Bei der strikten Quarantäne handle es sich übrigens nicht nur um alleinlebende Personen, sondern teilweise um Paare. Als Grund würden diese Leute hauptsächlich Angst vor einer Erkrankung angeben, aber nicht nur. «Ich weiss auch von Vorfällen, in denen Ältere in Geschäften angepöbelt wurden oder böse Blicke ertragen mussten.» Eindringlich warnt Rach deshalb von einer schleichenden Altersdiskriminierung.

Der Balkon-Aufenthalt allein genügt nicht

Ungünstig für Körper und Geist ist neben der wochenlangen Dauer des Ausnahmezustands auch die Ungewissheit der künftigen Entwicklung. Was hingegen bei diesem Problem gerade hochbetagten Senioren aus der «Verzichtsgeneration» zugutekommt, so Rach, sei die Erfahrung, dass man im Leben nicht immer alles haben kann. Deshalb falle ihnen zeitweiser Verzicht leichter als manchen Vertretern der jüngeren «Anspruchsgeneration». Grundsätzlich empfehlen Rach und Stojanovic den Senioren sich wenn immer möglich zu bewegen und bei schönem Wetter in der Nähe der Wohnung spazieren zu gehen.

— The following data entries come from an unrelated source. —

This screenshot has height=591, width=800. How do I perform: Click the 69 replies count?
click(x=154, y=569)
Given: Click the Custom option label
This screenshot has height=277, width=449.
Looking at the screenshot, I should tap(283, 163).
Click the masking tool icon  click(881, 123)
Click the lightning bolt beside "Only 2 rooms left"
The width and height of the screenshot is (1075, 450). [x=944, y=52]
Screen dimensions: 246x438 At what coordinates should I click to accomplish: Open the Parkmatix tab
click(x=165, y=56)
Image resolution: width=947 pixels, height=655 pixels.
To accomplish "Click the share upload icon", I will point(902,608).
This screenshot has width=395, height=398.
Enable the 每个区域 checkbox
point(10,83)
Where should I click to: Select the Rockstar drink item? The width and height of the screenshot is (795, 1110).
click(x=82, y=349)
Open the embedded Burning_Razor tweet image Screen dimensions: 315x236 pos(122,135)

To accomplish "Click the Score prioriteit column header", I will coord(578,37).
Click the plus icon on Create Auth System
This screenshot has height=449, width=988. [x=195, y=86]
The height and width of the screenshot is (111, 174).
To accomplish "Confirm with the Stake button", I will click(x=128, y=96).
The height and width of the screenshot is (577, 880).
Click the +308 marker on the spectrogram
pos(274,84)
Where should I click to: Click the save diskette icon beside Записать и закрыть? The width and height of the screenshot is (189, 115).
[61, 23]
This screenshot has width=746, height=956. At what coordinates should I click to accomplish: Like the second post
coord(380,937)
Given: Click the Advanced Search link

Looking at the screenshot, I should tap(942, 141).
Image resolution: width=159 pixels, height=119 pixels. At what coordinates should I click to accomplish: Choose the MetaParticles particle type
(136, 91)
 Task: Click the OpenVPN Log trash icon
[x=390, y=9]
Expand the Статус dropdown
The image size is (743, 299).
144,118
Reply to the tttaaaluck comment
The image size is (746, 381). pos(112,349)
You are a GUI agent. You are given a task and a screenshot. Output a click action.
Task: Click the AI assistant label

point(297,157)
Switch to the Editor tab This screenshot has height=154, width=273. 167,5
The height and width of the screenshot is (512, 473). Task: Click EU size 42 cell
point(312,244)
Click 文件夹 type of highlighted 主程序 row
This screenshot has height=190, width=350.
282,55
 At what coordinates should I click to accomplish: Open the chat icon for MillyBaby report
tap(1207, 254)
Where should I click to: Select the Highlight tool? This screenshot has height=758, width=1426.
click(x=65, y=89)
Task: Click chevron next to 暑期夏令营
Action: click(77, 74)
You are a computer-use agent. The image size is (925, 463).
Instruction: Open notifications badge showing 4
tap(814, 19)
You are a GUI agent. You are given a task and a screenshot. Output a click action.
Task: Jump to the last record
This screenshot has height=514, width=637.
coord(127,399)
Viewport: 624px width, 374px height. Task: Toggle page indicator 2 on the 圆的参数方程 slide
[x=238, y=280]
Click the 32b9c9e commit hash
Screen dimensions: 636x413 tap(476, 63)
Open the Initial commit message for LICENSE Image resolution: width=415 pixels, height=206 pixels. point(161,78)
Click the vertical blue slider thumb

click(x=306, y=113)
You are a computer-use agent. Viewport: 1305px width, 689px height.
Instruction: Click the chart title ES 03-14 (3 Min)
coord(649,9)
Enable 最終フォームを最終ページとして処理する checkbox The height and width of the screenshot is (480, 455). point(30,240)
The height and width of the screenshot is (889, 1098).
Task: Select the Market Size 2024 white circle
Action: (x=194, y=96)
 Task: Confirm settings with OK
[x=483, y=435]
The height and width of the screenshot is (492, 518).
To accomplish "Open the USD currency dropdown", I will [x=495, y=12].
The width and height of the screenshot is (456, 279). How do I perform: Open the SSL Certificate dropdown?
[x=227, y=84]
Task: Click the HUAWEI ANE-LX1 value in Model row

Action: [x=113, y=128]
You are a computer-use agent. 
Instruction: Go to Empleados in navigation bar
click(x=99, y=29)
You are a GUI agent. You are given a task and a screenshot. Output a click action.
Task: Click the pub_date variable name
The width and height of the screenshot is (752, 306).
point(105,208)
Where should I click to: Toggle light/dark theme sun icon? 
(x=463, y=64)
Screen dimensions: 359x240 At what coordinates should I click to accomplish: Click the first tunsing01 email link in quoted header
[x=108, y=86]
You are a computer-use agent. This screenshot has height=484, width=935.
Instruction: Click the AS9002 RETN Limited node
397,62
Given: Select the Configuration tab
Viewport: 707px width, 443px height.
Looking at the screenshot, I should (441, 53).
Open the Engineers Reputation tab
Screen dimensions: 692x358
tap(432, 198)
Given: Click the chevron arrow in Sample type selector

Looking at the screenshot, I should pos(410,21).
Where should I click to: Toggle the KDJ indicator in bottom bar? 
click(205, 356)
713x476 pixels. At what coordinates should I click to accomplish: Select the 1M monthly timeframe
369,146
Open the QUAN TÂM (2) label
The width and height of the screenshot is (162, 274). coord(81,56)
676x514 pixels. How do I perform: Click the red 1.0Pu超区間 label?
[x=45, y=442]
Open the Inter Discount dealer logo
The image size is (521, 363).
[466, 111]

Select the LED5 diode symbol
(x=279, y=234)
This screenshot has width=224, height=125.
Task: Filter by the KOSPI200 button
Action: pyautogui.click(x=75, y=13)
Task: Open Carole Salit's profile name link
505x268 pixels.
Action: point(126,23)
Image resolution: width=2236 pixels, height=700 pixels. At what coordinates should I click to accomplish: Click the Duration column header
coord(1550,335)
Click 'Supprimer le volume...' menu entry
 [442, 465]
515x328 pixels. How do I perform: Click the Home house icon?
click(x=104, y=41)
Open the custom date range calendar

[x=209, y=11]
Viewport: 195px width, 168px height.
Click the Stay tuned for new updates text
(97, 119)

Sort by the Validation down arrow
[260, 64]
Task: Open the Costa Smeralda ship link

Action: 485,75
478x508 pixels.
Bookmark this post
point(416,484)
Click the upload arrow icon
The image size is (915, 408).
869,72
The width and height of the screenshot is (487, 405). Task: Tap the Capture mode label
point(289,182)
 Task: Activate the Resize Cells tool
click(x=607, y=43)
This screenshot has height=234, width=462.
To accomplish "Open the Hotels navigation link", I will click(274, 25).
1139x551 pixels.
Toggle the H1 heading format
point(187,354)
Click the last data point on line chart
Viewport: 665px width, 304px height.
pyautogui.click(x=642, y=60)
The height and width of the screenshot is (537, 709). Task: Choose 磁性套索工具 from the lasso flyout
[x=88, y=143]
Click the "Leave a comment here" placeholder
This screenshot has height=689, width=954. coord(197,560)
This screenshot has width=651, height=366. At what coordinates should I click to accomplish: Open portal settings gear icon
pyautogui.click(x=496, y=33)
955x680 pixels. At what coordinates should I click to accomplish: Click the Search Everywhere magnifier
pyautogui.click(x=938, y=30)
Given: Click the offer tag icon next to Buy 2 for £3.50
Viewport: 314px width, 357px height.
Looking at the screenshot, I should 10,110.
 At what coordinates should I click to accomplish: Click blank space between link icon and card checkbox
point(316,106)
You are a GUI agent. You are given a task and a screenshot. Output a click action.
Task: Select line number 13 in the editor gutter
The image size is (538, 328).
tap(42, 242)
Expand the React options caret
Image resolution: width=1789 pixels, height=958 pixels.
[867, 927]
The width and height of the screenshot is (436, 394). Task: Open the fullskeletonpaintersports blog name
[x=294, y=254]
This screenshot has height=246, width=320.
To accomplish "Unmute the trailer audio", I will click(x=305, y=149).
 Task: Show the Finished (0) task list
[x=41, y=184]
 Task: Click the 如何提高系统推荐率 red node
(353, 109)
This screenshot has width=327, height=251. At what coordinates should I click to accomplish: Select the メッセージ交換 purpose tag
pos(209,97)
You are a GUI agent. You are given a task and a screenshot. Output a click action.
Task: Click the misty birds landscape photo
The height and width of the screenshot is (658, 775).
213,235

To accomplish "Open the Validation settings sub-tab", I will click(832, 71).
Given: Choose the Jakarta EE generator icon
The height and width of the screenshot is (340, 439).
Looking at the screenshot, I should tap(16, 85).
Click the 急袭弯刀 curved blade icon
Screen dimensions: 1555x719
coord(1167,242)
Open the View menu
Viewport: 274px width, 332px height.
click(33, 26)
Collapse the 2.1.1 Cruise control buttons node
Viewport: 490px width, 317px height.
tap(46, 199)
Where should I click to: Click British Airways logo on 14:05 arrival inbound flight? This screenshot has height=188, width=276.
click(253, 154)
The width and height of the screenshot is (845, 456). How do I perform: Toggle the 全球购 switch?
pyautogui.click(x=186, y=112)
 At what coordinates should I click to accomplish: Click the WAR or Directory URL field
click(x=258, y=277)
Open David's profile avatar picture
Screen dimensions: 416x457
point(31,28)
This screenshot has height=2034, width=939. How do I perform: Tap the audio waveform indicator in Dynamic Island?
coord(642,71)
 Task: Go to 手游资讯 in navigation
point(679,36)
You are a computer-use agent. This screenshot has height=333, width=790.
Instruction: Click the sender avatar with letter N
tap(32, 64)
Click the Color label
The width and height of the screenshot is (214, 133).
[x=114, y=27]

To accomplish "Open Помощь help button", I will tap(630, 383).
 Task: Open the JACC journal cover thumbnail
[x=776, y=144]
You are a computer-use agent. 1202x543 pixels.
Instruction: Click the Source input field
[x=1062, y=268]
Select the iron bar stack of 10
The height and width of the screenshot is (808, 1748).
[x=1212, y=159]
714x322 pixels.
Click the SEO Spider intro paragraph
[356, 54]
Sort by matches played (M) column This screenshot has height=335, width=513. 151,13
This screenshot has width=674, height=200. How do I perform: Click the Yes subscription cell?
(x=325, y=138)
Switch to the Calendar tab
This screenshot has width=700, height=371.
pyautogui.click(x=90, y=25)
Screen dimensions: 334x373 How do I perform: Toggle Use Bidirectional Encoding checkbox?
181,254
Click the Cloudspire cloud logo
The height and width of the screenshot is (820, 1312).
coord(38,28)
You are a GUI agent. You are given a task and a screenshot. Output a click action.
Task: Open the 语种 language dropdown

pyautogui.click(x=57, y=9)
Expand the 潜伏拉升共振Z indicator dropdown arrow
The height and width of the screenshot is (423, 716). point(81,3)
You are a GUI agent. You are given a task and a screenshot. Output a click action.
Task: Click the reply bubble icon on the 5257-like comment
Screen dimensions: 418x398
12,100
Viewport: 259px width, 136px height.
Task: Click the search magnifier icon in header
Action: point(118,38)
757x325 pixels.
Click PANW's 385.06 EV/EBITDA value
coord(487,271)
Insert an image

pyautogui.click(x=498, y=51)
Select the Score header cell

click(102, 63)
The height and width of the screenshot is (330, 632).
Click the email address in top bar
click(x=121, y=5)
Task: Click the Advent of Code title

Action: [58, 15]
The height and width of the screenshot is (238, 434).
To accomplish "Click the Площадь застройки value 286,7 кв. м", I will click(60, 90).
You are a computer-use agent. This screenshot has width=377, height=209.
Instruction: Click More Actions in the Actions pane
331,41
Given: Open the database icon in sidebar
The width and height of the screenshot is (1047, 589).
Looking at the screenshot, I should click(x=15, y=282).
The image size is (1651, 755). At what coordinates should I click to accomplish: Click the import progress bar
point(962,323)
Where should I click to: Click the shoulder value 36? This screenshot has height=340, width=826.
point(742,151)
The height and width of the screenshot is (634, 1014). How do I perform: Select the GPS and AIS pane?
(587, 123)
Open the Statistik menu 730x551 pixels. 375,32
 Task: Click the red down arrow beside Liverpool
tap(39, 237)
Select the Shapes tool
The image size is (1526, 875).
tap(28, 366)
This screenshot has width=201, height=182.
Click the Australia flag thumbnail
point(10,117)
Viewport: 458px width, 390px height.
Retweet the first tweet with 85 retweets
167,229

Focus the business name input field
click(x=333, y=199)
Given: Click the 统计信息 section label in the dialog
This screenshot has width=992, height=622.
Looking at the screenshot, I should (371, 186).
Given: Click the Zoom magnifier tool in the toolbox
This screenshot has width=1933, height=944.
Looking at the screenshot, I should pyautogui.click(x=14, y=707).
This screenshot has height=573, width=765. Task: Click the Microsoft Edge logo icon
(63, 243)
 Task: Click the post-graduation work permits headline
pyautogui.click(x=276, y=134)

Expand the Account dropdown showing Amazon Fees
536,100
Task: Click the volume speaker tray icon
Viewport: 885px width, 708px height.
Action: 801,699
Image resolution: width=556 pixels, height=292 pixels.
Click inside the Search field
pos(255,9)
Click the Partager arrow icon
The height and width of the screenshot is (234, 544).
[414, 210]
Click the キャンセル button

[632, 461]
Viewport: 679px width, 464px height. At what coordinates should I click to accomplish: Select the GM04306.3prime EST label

«Schon ein Spaziergang von 15 bis 30 Minuten täglich führt zu einer signifikanten Reduktion des Sturzrisikos», sagt Stojanovic. Rach ergänzt: «Frische Luft und Sonne auf dem Balkon ist sicher gut, kann aber Bewegung draussen nicht ersetzen.» Dabei ist ihr bewusst, dass sich ein Mahlzeitendienst einfacher organisieren lässt als etwa eine Begleitung zum Spazieren. Beim Spazieren, so betont sie, müssen im Interesse der Gesellschaft die Distanzregeln beachtet werden, die für alle gelten. Ihr Tipp für ängstliche Zeitgenossen und solche, die gern allein etwas unternehmen: Genügend breite Pfade und Strassen wählen, wie sie in den meisten Wohnquartieren vorhanden sind, und eine Tageszeit, in der nicht viele Leute unterwegs sind.